Jorge Py

Personal information
- Full name: Jorge Tavares Py
- Date of birth: 14 November 1898
- Place of birth: Porto Alegre, Brazil
- Date of death: 9 March 1930 (aged 31)
- Place of death: Teresópolis, Brazil
- Position: Defender

Youth career
- Grêmio

Senior career*
- Years: Team / Apps / (Gls)
- 1914–1925: Grêmio / 143 / (9)
- 1926–1930: Fluminense / 76 / (0)

= Jorge Py =

Brazilian footballer (1898–1930)

Jorge Tavares Py (14 November 1898 – 9 March 1930) was a Brazilian footballer who played as a defender.

==Career==

A renowned defender at Grêmio, he made 143 appearances for the club, winning the Porto Alegre city championship several times and the state championship twice.
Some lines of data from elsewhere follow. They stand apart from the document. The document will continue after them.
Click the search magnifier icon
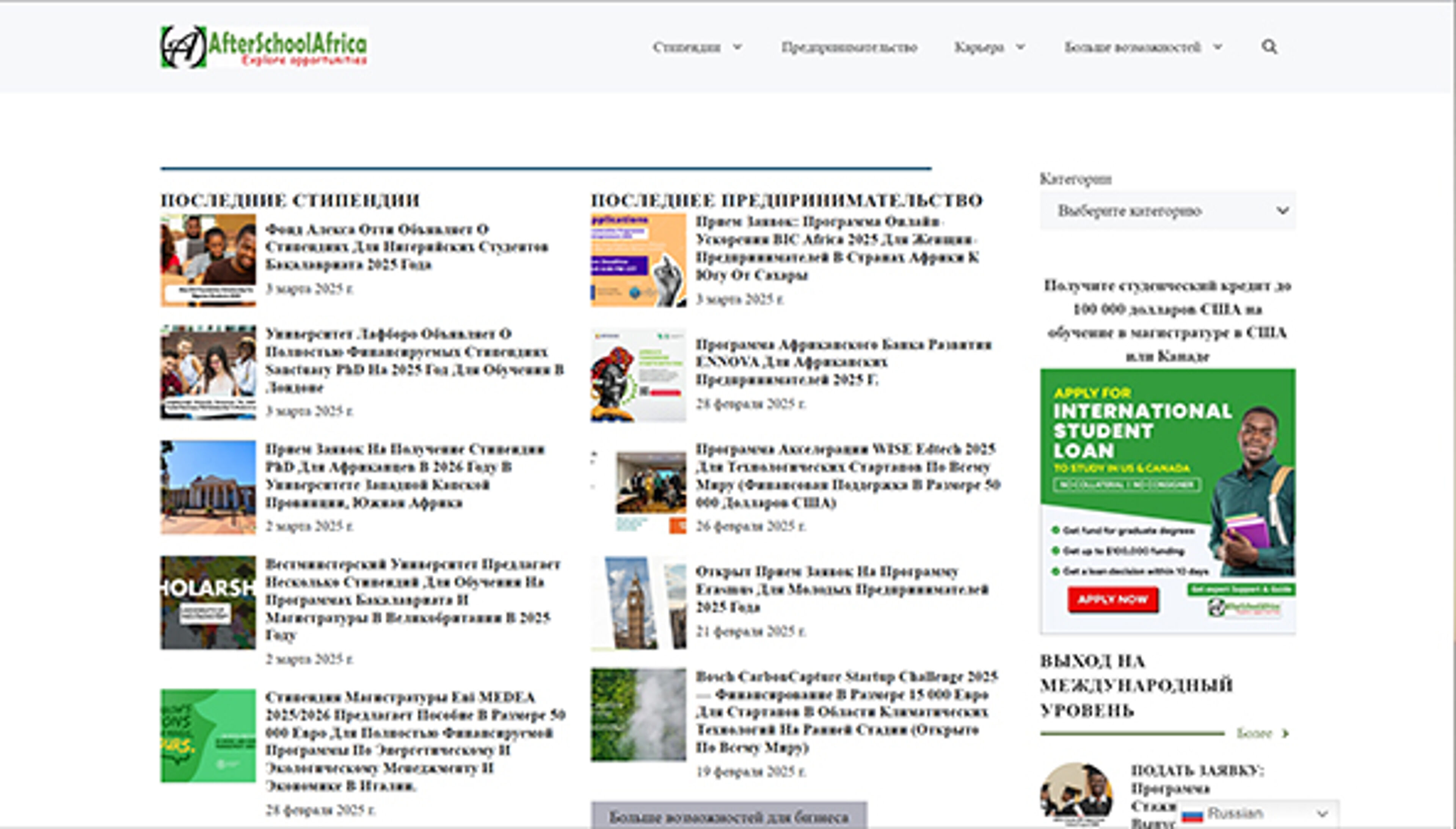 click(x=1269, y=47)
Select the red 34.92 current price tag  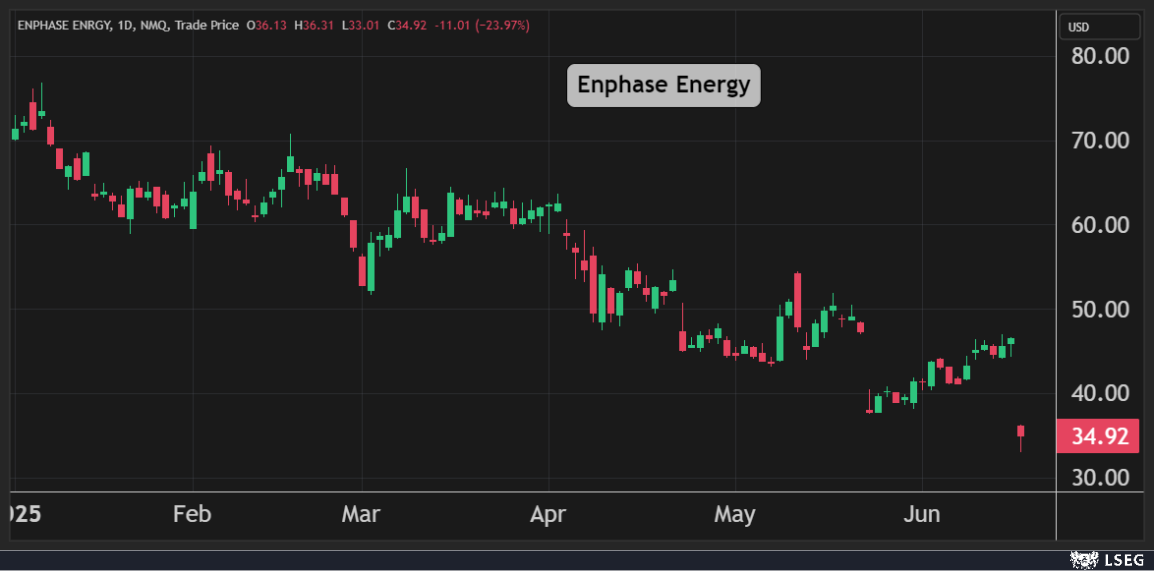1098,436
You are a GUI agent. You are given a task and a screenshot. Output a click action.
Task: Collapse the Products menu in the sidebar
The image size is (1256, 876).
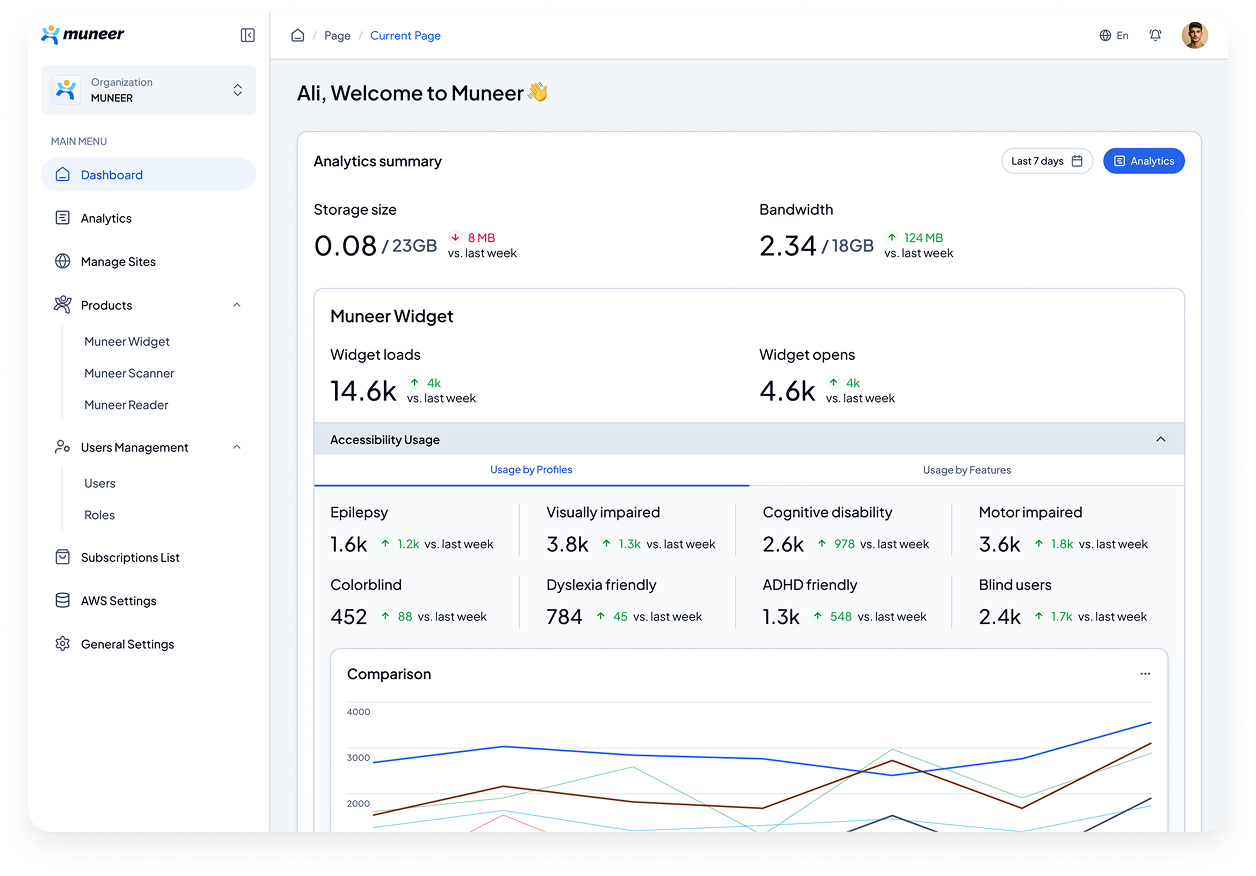coord(237,305)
In 1926 he arrived at Fluminense where he won the Torneio Início in 1927 and the Campeonato Carioca runners-up. He also played as a basketball player.

==Personal life==

Jorge Py is half-brother of Aurélio de Lima Py, president of Grêmio FBPA and brother of João Tavares Py, also a footballer.

==Honours==

===Football===

- Grêmio
- Campeonato Gaúcho: 1921, 1922
- Campeonato Citadino de Porto Alegre: 1919, 1920, 1921, 1922, 1923, 1925

- Fluminense
- Torneio Início: 1927

===Basketball===

- Fluminense
- Campeonato Carioca de Basquete: 1926, 1927

==Death==

Jorge Py died in a landslide occurred in Teresópolis, in the early hours of 9 March 1930, when returning by train to Rio de Janeiro after playing a friendly football match.